As the protests continued, Musharraf appeared on national television to declare that “the vast majority” of Pakistanis support his decision to back the U.S.-British campaign.
“I know that the people of Pakistan are with my government on all the decisions we have taken in national interest,” Musharraf said.
Since announcing Pakistan’s cooperation in the U.S.-British campaign, Musharraf has worked to contain internal factionalism. Musharraf indefinitely extended his tenure as army chief and relegated two senior pro-Taliban generals to reportedly more ceremonial positions.
Musharraf today replaced his intelligence chief, Lt. Gen.

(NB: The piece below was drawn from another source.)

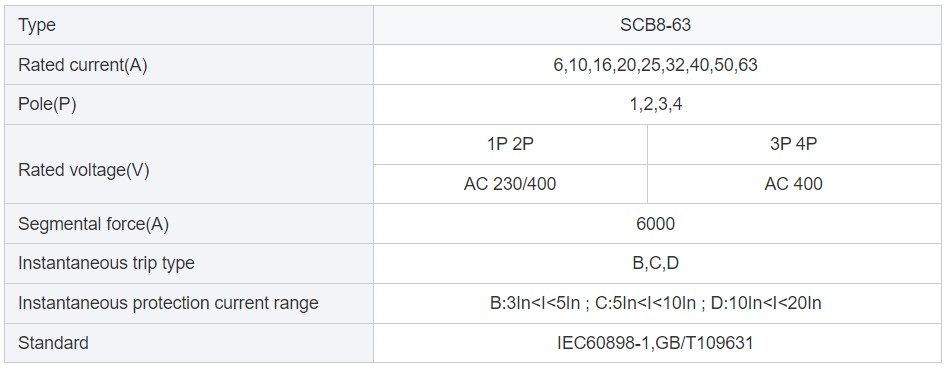Click the Standard row label
The image size is (948, 370).
(53, 343)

Mahmood Ahmed, who had urged the Taliban rulers to hand over accused terrorist Osama bin Laden to the U.S. government.
During his address today, Musharraf said the shuffling was part of a “normal military activity which has gone on.

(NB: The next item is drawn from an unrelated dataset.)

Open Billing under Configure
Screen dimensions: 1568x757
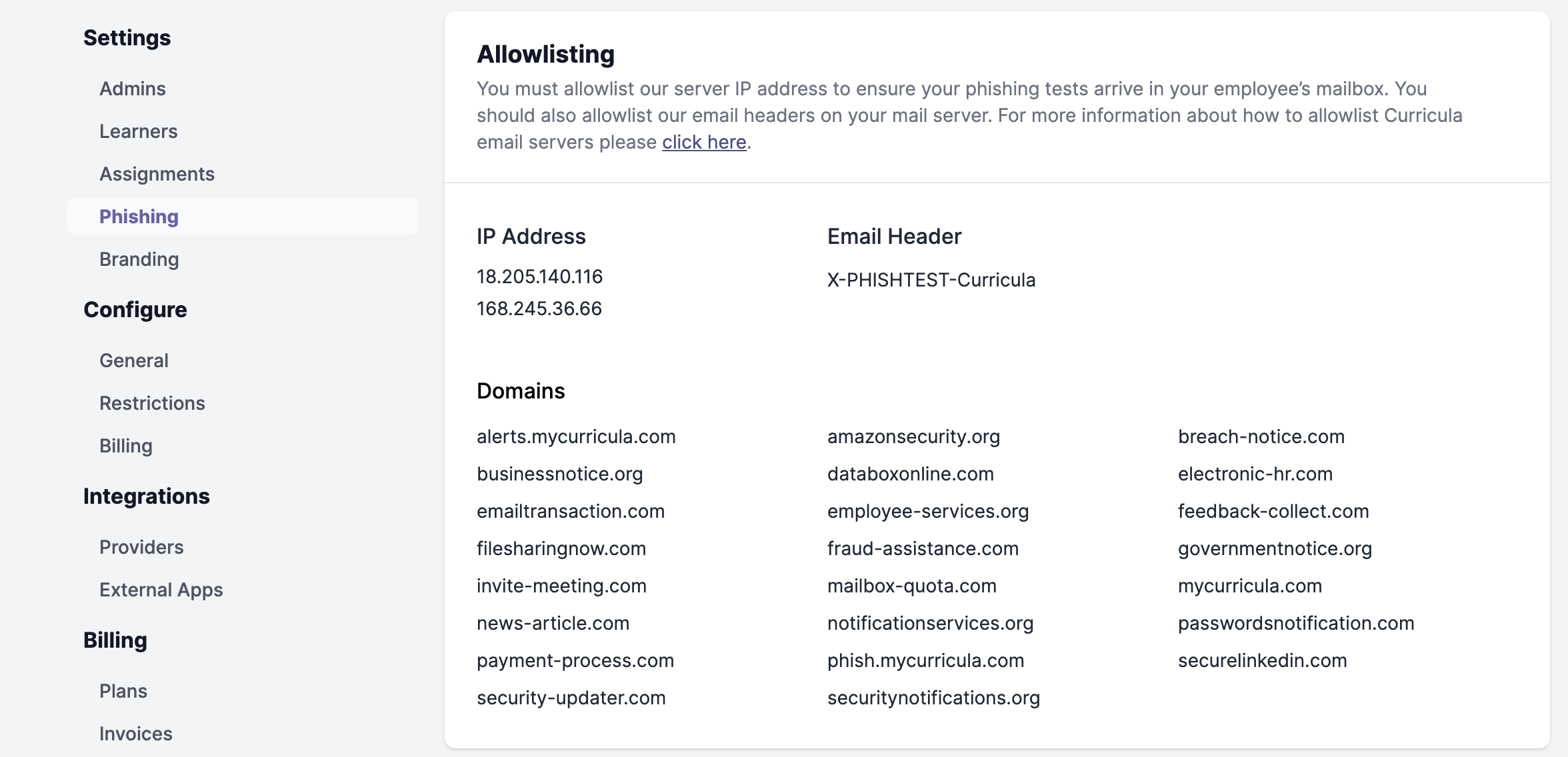[x=125, y=446]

“It has no relationship with events which are taking place, absolutely,” he said.
But Munawar Hassan, the deputy chief of the Jamiat-e-Islam party, Pakistan’s pro-Taliban fundamentalist party, warned of a “serious backlash” in the military because of Musharraf’s controversial alliance with the U.S.
“The Pakistan army does not agree with Musharraf,” Hansson said.
Maulana Fazal-ur Rehamn, the founder and leader of the pro-Taliban party, was put under house arrest Sunday to prevent him from leading further protests.
Demonstrations throughout Pakistan
Demonstrations in the city of Quetta became increasingly unruly and violent when over 4,000 protesters set fire to five movie theaters, a bank and the Pakistani Central Investigations Agency.
A roving mob of over 1,000 protesters also targeted a nearby United Nations Children’s Fund building and an office for the U.N. High Commissioner for Refugees (UNHCR). No international workers were reported injured.
The protesters, mostly members of the Jamiat Ulema-e-Islam, carried signs praising the Taliban and bin Laden, and burned images of Musharraf and President Bush.
Regional leaders of the Jamiat Ulema-e-Islam demanded a jihad, or holy war, against the West and condemned Musharraf for supporting the U.S.
At least one protester was killed in gunfire exchanged between protesters and riot police; more than 26 were wounded. Anti-riot police fired tear gas into the crowds and shot live ammunition into the air to quell the mobs. It is unclear whether protesters or police initiated the gunfire.
Violence also flared in the northwestern city of Peshawar, near the Afghan border, where students and Afghan refugees demonstrated against the previous night’s air strikes. Police used tear gas and batons to break up the 2,000 anti-U.S. demonstrators.
Police also used gunfire in the town of Landikotal after demonstrators there began a pro-Taliban rally. Four people were reported injured.
In Chaman, a small border town, over 6,000 Pakistanis and Afghans protested by burning straw effigies of Musharraf.
In Kyber Pass by the Afghan border, local police opened fire on the 6,000 Pashtun tribesmen who had been burning images of President Bush.